U.G. nous dit que le sens du moi individuel n’est qu’un produit de la pensée, c’est un concept parmi les autres. L’entité pensante individuelle, chère à Descartes et à chacun de nous, n’existe pas -à la manière dont chacun de nous se conçoit et se sent exister. Elle est certainement au centre de notre vie personnelle, elle est à la base de toute organisation humaine, sociale, politique, judiciaire, et certainement à la base de toute conception et organisation religieuse, à part certaines approches mystiques. Malheureusement, dit U.G., il n’y a rien de tel, c’est une illusion totale. Pire, d’autres concepts sont inextricablement liés au moi, et en conséquence ne sont, comme lui, que des concepts, c’est-à-dire des fictions au niveau de la réalité vivante. Citons en vrac : le libre-arbitre, les valeurs (morales, esthétiques, et autres), et même, pour aller jusqu’au bout, le sens des choses : le sens des choses est créé par nous, c’est-à-dire par la pensée. En dehors de la pensée il n’y a ni individu ni sens des choses. Mais malheureusement la pensée ne peut rien saisir de la réalité vivante, et comme nous sommes pensée, nous ne sentons rien de la vie -tout au plus croyons-nous à tort être vivant.

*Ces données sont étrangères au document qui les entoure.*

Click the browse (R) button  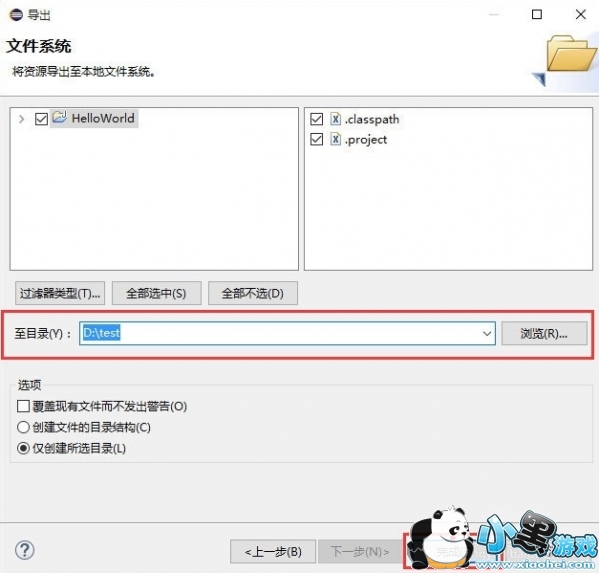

Ce que dit U.G. est à la fois simple et incompréhensible, parce que nous essayons de concevoir ce que ce diable “d’état naturel” peut bien être; parce qu’en fait ce qui nous intéresse vraiment, machines à penser que nous sommes devenus, ce n’est pas de vivre cet état naturel, mais seulement de le penser. Ou alors, nous croyons qu’il est d’abord nécessaire de le penser pour pouvoir le vivre; ou même, qu’il suffit de le penser pour le vivre. De ce fait, il nous est impossible de réaliser, de rendre réel -intimement réel et vivant- ce qu’il nous dit. Le seul instrument dont nous disposions est la pensée, qui ne peut pas, nous dit U.G., appréhender la réalité vivante et fluide. Elle forme un écran impénétrable entre nous et la vie. Quand nous connaissons quelque chose, nous ne connaissons pas la chose, nous d’interpréter dans ses paroles quelque chose de l’indicible. U.G. veut extirper toute possibilité d’illusion.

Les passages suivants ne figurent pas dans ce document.